• [WHAT IS ASKED] Return every one of the records below verbatim, changing nothing.

• [DATA RECORDS]
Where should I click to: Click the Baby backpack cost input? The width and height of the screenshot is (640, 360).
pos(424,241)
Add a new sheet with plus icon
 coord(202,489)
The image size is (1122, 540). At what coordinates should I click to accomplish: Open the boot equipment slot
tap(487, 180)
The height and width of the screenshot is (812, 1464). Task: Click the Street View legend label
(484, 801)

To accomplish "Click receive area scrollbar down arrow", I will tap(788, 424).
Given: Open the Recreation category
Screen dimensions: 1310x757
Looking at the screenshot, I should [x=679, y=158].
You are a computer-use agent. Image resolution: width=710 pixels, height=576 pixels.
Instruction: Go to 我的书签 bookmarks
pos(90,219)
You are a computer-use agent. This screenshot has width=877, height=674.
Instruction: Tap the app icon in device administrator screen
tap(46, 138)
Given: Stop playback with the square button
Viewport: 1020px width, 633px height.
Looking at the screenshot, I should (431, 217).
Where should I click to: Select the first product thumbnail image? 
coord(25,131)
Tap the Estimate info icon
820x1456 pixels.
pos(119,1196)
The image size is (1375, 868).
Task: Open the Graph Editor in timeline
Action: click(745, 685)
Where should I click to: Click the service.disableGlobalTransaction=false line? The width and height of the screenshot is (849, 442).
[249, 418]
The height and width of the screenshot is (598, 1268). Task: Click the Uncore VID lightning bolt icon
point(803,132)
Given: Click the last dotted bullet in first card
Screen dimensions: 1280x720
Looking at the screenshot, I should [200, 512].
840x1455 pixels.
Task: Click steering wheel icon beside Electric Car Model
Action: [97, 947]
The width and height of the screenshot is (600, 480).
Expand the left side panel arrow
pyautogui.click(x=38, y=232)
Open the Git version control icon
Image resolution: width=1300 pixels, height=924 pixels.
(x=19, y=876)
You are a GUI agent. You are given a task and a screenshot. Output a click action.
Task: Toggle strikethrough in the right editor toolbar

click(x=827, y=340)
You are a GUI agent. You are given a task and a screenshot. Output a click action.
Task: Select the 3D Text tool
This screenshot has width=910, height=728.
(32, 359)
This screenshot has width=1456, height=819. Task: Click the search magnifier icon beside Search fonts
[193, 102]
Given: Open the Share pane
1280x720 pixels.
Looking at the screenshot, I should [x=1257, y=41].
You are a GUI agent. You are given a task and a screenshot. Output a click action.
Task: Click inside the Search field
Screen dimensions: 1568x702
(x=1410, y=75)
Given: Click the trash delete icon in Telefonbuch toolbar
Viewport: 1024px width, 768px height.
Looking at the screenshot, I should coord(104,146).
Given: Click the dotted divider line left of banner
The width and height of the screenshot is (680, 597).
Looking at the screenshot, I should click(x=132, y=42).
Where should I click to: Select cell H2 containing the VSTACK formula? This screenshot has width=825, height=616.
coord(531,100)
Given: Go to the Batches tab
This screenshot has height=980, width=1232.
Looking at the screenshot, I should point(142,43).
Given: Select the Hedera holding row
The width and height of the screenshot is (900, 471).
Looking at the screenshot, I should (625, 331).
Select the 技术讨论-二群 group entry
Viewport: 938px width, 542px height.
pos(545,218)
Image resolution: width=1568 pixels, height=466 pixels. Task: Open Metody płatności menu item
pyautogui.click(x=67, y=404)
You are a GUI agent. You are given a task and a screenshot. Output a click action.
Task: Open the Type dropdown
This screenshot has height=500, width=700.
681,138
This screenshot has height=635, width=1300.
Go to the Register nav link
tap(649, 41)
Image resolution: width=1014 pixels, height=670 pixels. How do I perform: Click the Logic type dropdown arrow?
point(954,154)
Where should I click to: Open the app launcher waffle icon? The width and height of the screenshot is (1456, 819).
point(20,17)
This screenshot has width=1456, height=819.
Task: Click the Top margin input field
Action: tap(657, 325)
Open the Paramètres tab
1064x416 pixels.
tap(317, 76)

• [RESPONSE TO THE EXERCISE]
Where should I click to: Click the Baby backpack cost input? The width and height of the screenshot is (640, 360).
pos(424,241)
Add a new sheet with plus icon
 coord(202,489)
The image size is (1122, 540). At what coordinates should I click to accomplish: Open the boot equipment slot
tap(487, 180)
The height and width of the screenshot is (812, 1464). Task: Click the Street View legend label
(484, 801)

To accomplish "Click receive area scrollbar down arrow", I will tap(788, 424).
Given: Open the Recreation category
Screen dimensions: 1310x757
Looking at the screenshot, I should [x=679, y=158].
You are a computer-use agent. Image resolution: width=710 pixels, height=576 pixels.
Instruction: Go to 我的书签 bookmarks
pos(90,219)
You are a computer-use agent. This screenshot has width=877, height=674.
Instruction: Tap the app icon in device administrator screen
tap(46, 138)
Given: Stop playback with the square button
Viewport: 1020px width, 633px height.
Looking at the screenshot, I should (431, 217).
Where should I click to: Select the first product thumbnail image? 
coord(25,131)
Tap the Estimate info icon
820x1456 pixels.
pos(119,1196)
The image size is (1375, 868).
Task: Open the Graph Editor in timeline
Action: click(745, 685)
Where should I click to: Click the service.disableGlobalTransaction=false line? The width and height of the screenshot is (849, 442).
[249, 418]
The height and width of the screenshot is (598, 1268). Task: Click the Uncore VID lightning bolt icon
point(803,132)
Given: Click the last dotted bullet in first card
Screen dimensions: 1280x720
Looking at the screenshot, I should [200, 512].
840x1455 pixels.
Task: Click steering wheel icon beside Electric Car Model
Action: [97, 947]
The width and height of the screenshot is (600, 480).
Expand the left side panel arrow
pyautogui.click(x=38, y=232)
Open the Git version control icon
Image resolution: width=1300 pixels, height=924 pixels.
(x=19, y=876)
You are a GUI agent. You are given a task and a screenshot. Output a click action.
Task: Toggle strikethrough in the right editor toolbar

click(x=827, y=340)
You are a GUI agent. You are given a task and a screenshot. Output a click action.
Task: Select the 3D Text tool
This screenshot has width=910, height=728.
(32, 359)
This screenshot has width=1456, height=819. Task: Click the search magnifier icon beside Search fonts
[193, 102]
Given: Open the Share pane
1280x720 pixels.
Looking at the screenshot, I should [x=1257, y=41].
You are a GUI agent. You are given a task and a screenshot. Output a click action.
Task: Click inside the Search field
Screen dimensions: 1568x702
(x=1410, y=75)
Given: Click the trash delete icon in Telefonbuch toolbar
Viewport: 1024px width, 768px height.
Looking at the screenshot, I should coord(104,146).
Given: Click the dotted divider line left of banner
The width and height of the screenshot is (680, 597).
Looking at the screenshot, I should click(x=132, y=42).
Where should I click to: Select cell H2 containing the VSTACK formula? This screenshot has width=825, height=616.
coord(531,100)
Given: Go to the Batches tab
This screenshot has height=980, width=1232.
Looking at the screenshot, I should point(142,43).
Given: Select the Hedera holding row
The width and height of the screenshot is (900, 471).
Looking at the screenshot, I should (625, 331).
Select the 技术讨论-二群 group entry
Viewport: 938px width, 542px height.
pos(545,218)
Image resolution: width=1568 pixels, height=466 pixels. Task: Open Metody płatności menu item
pyautogui.click(x=67, y=404)
You are a GUI agent. You are given a task and a screenshot. Output a click action.
Task: Open the Type dropdown
This screenshot has height=500, width=700.
681,138
This screenshot has height=635, width=1300.
Go to the Register nav link
tap(649, 41)
Image resolution: width=1014 pixels, height=670 pixels. How do I perform: Click the Logic type dropdown arrow?
point(954,154)
Where should I click to: Open the app launcher waffle icon? The width and height of the screenshot is (1456, 819).
point(20,17)
This screenshot has width=1456, height=819.
Task: Click the Top margin input field
Action: tap(657, 325)
Open the Paramètres tab
1064x416 pixels.
tap(317, 76)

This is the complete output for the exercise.